Look below for the line that contains "Screen dimensions: 1456x833", then copy it and each following line to the end of the records, minus any pictures.

[Provided records Boundary: Start]

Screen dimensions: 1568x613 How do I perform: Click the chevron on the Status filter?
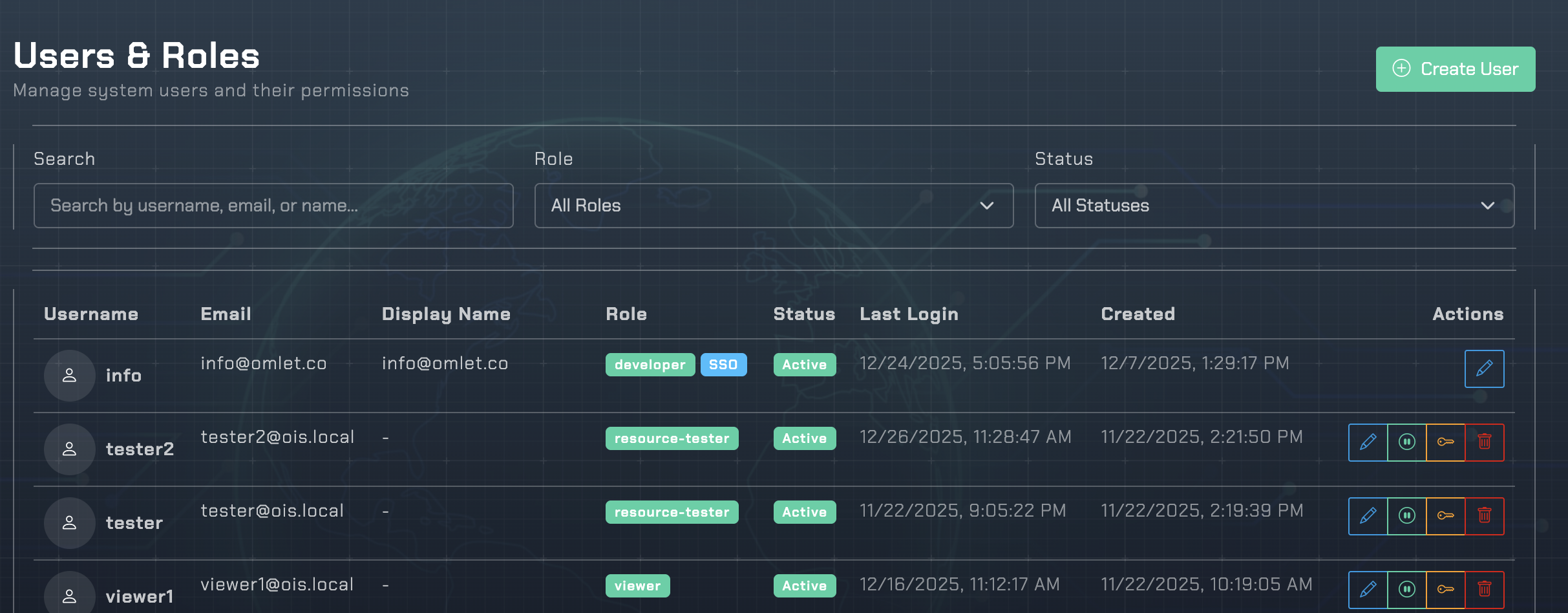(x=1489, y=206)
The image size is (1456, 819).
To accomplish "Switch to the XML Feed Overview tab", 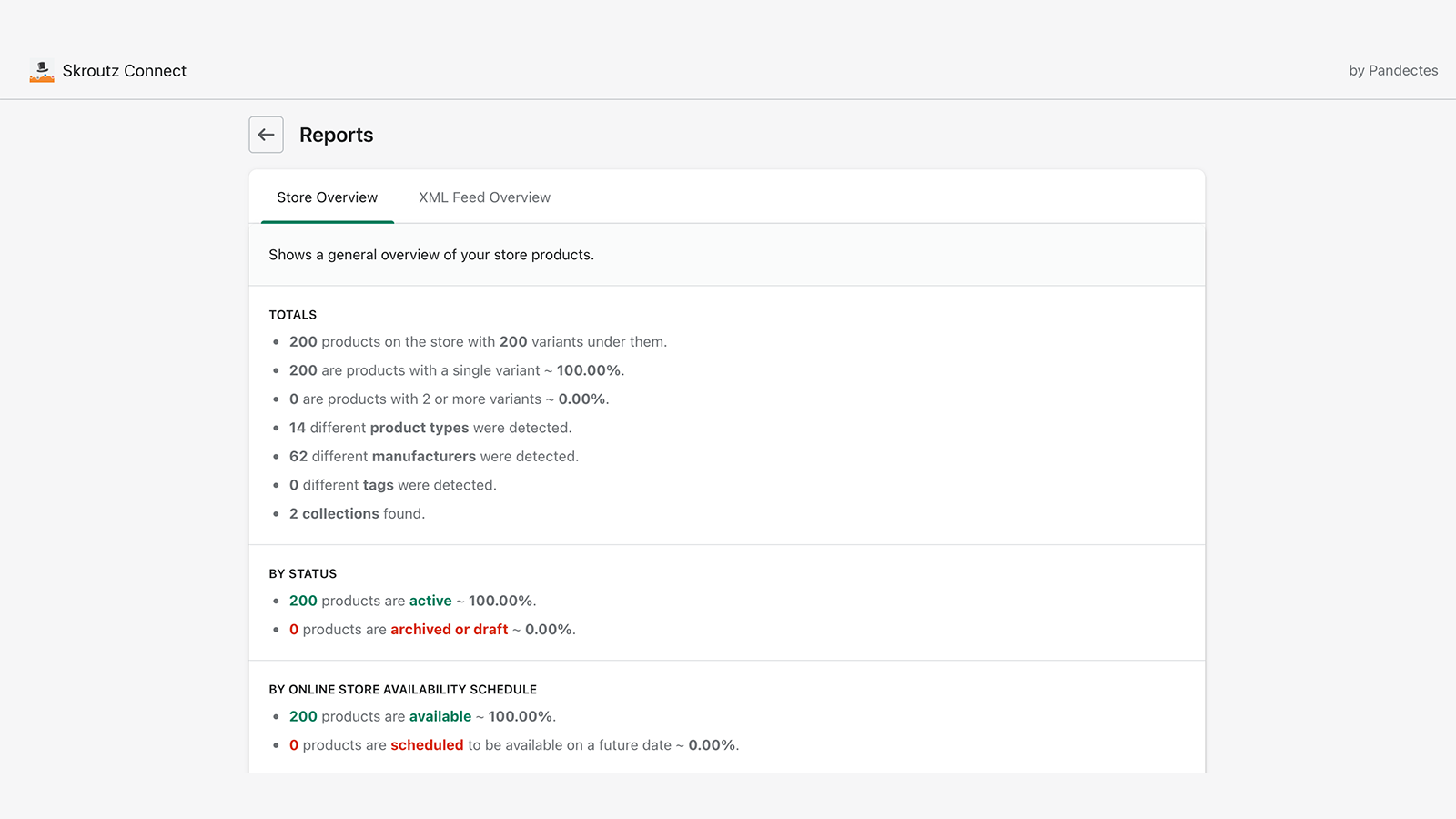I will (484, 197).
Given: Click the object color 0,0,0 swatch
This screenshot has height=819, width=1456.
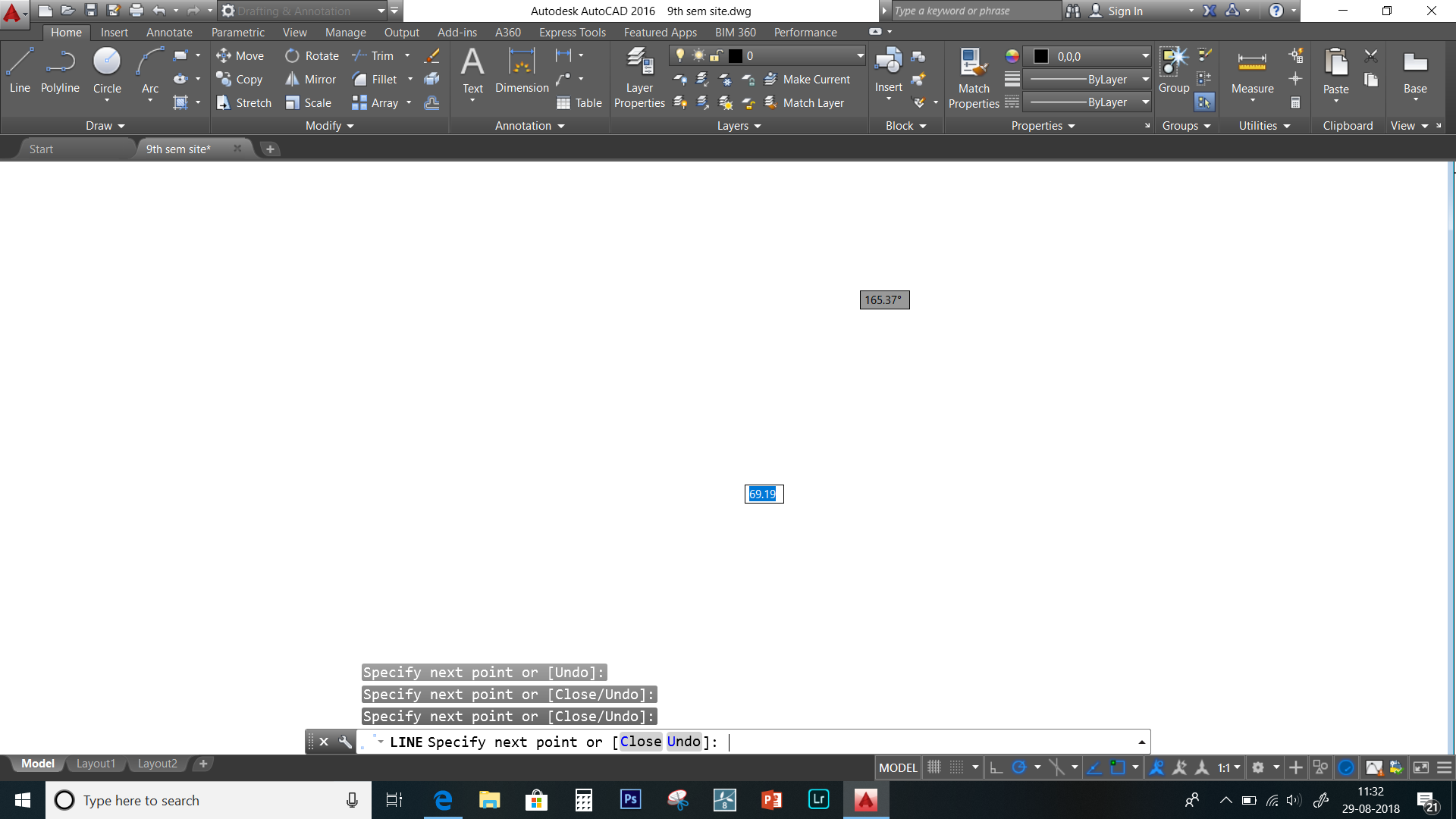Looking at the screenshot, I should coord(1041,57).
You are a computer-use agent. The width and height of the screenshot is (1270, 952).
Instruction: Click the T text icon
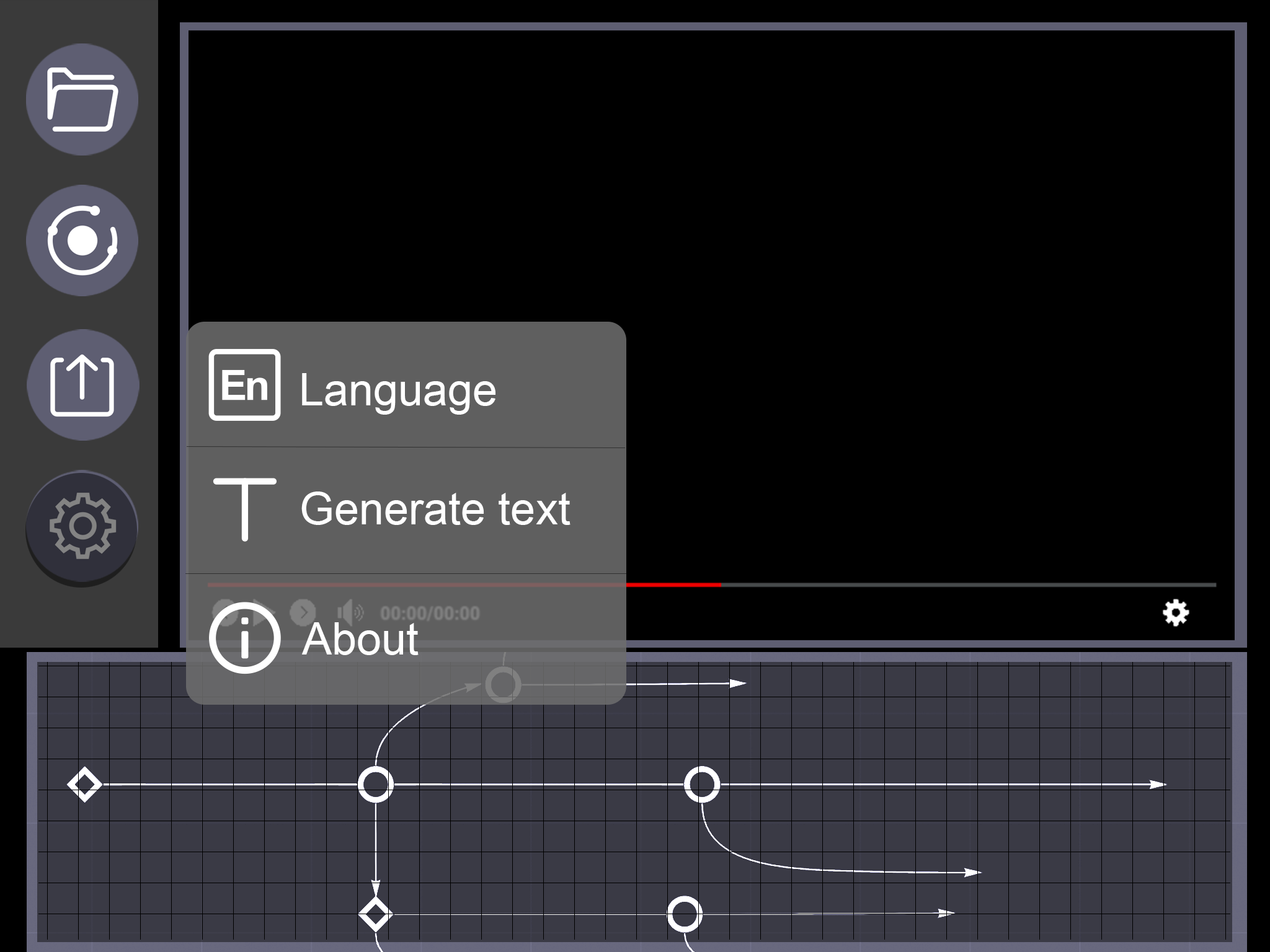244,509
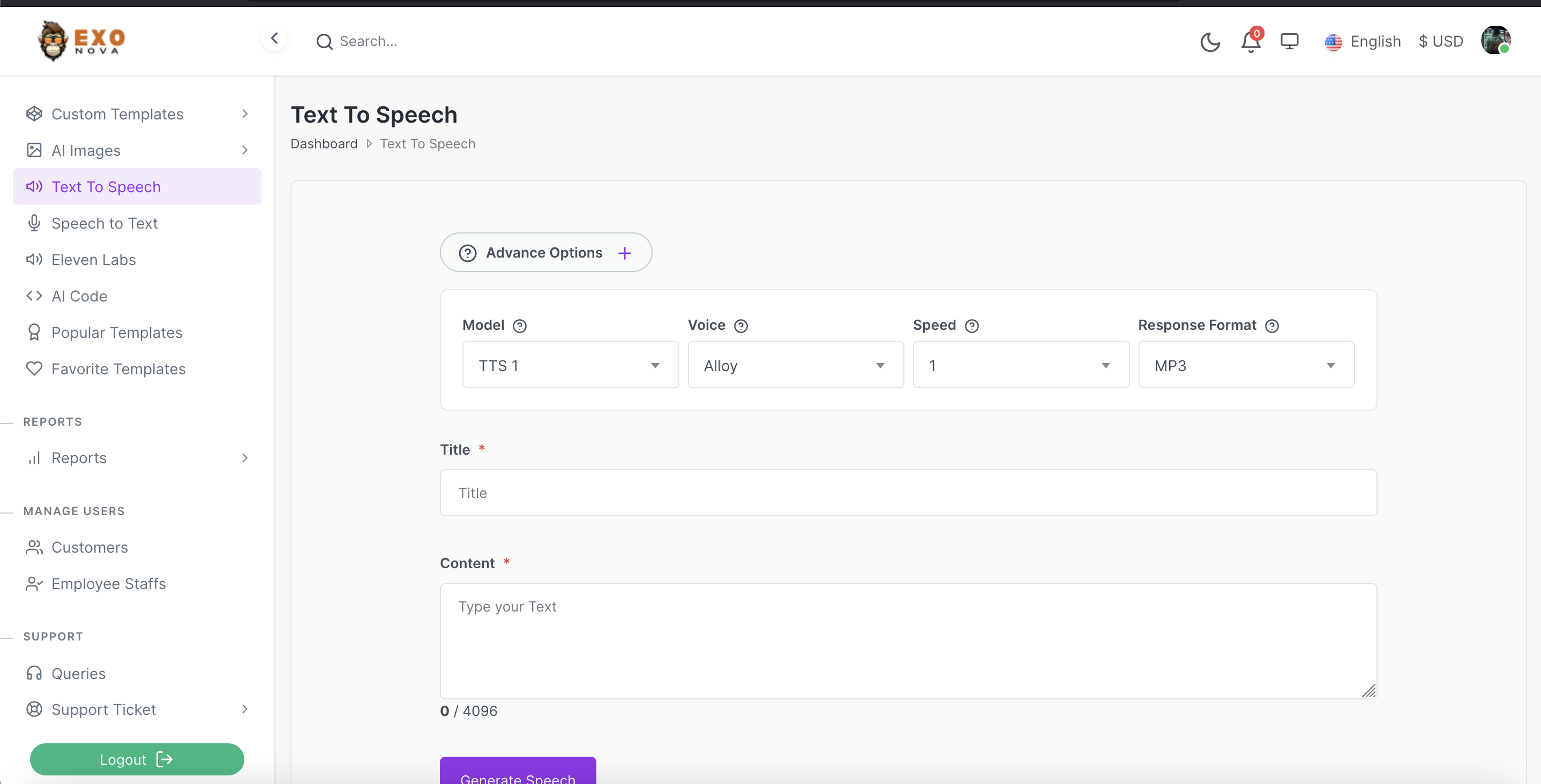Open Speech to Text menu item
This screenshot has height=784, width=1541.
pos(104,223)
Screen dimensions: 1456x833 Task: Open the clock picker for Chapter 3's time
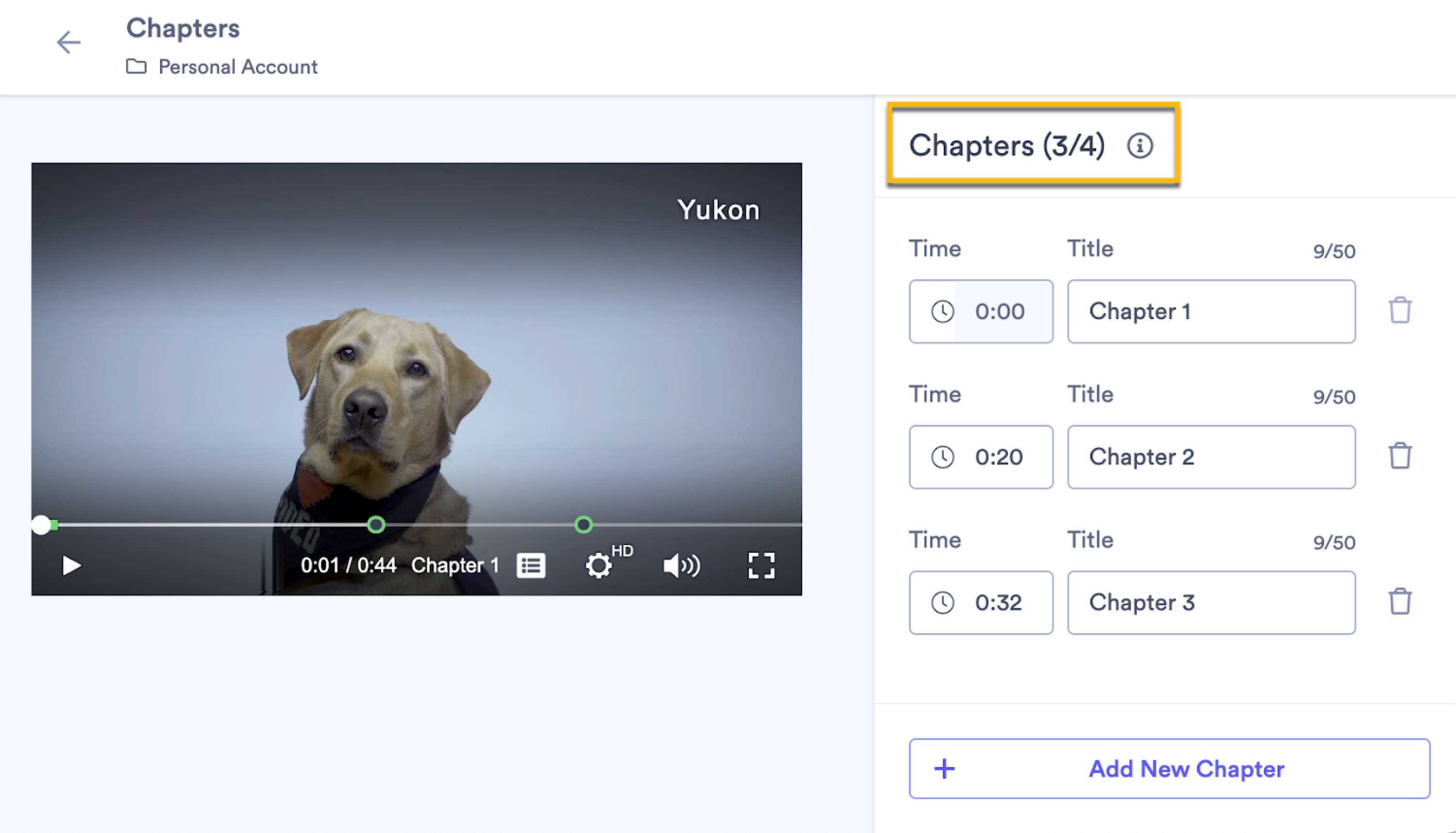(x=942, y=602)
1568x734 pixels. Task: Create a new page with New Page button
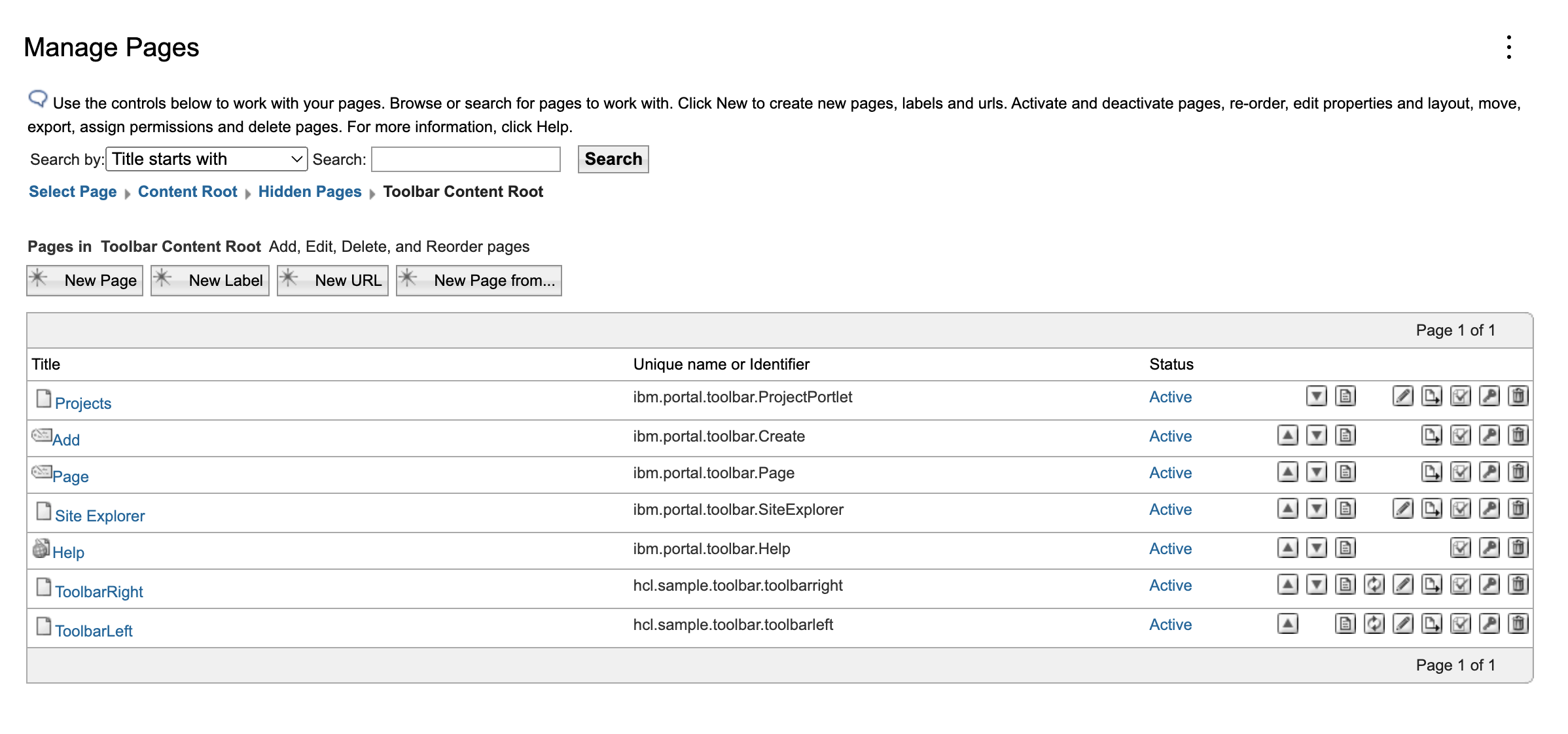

[Provided records Boundary: End]

- [Final answer]:
Screen dimensions: 1456x833 Task: Open the clock picker for Chapter 3's time
(x=942, y=602)
1568x734 pixels. Task: Create a new page with New Page button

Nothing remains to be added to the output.